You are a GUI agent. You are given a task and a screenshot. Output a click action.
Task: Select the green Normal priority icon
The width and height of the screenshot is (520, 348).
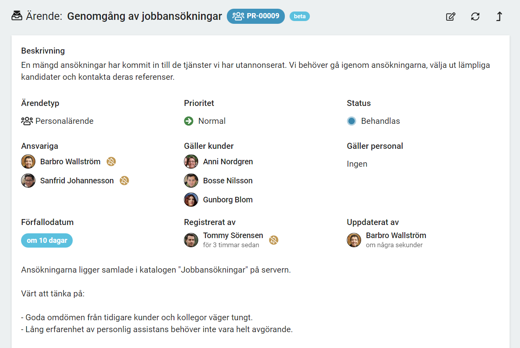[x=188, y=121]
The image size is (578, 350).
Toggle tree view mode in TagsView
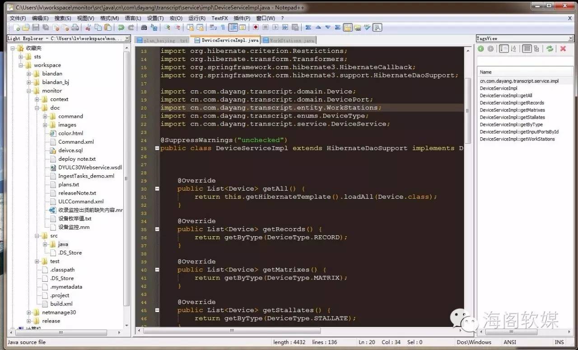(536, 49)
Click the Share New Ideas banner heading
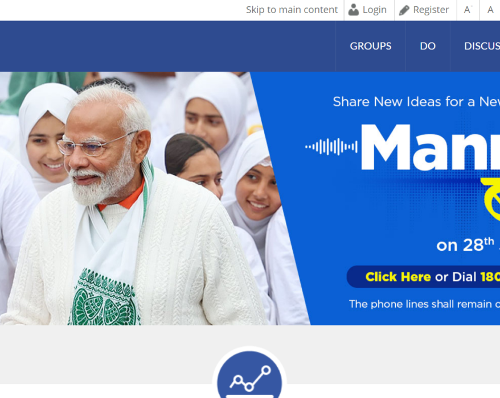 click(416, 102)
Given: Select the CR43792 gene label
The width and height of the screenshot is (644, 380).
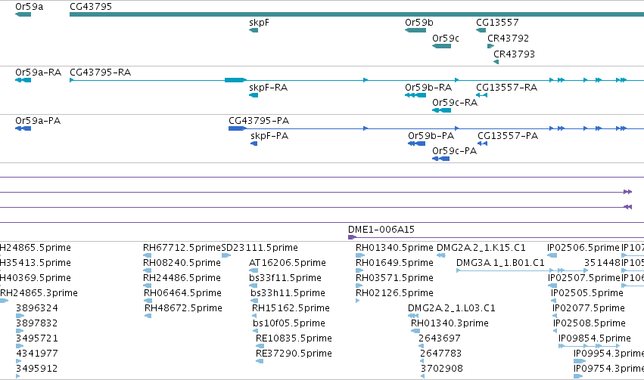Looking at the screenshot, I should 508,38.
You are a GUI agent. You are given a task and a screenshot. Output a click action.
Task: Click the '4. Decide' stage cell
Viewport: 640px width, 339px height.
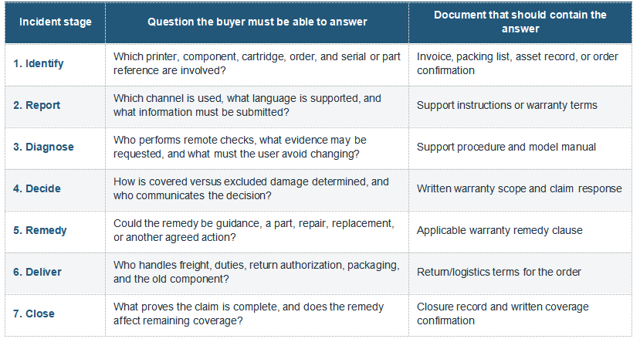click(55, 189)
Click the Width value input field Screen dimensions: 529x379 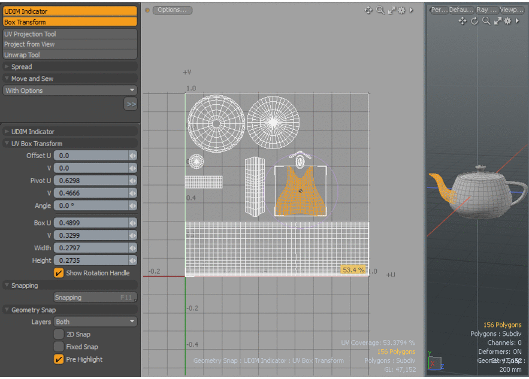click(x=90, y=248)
...
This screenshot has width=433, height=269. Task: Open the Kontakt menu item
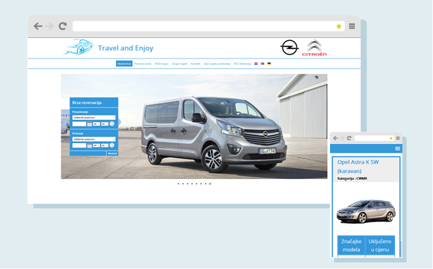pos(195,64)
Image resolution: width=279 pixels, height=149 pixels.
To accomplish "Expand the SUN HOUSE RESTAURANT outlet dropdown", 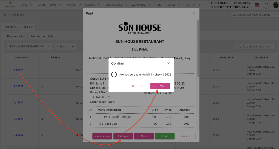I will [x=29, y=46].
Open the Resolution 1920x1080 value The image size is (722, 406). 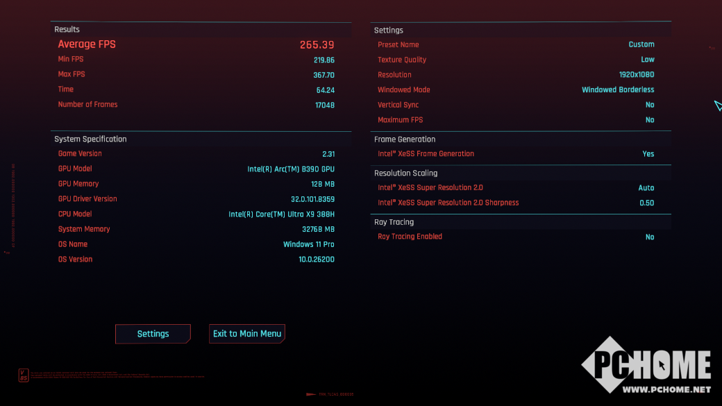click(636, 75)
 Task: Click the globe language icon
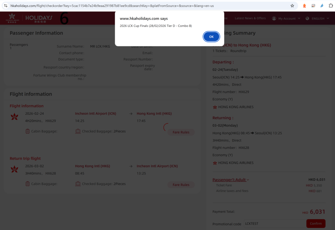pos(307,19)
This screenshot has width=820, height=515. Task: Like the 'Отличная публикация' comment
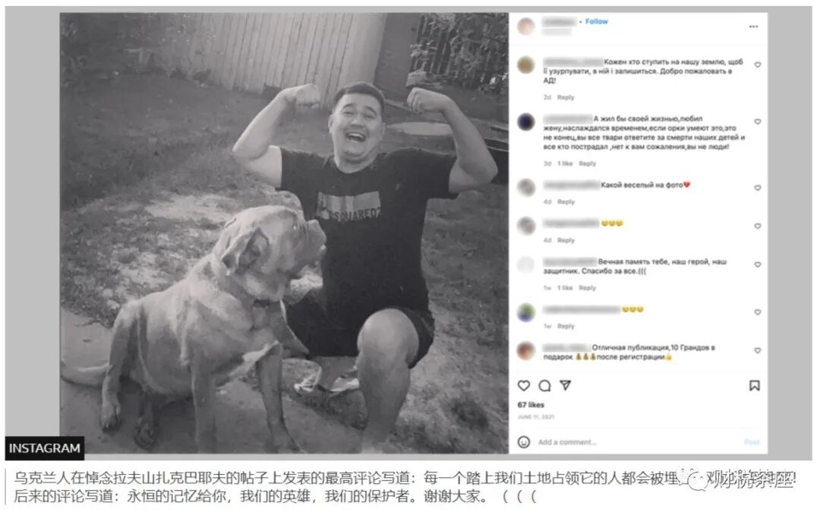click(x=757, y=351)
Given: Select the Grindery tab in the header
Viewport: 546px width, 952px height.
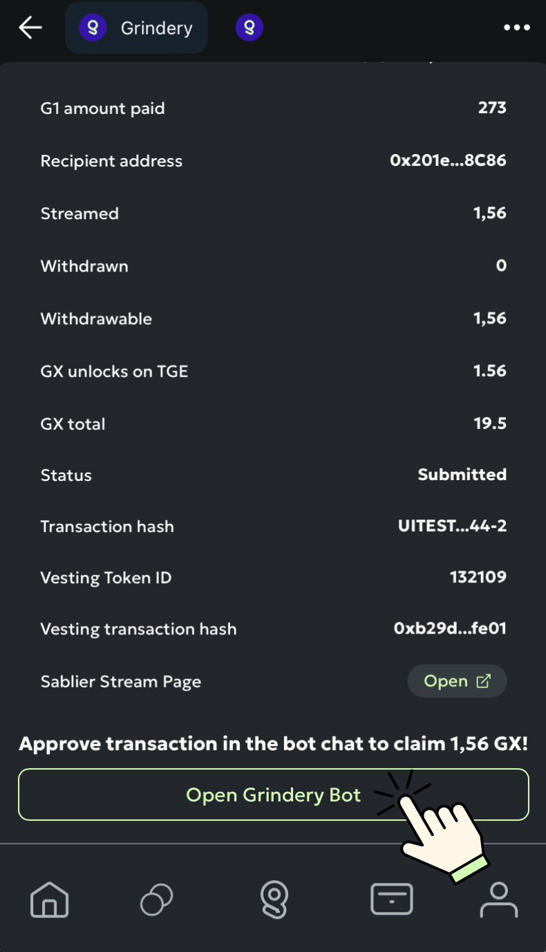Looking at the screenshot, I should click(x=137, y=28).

* [Assignment]: Find and copy each line above holding "Select".

* [Response to the exercise]:
Task: Select the green Normal priority icon
Given: Select the CR43792 gene label
Given: Select the Grindery tab in the header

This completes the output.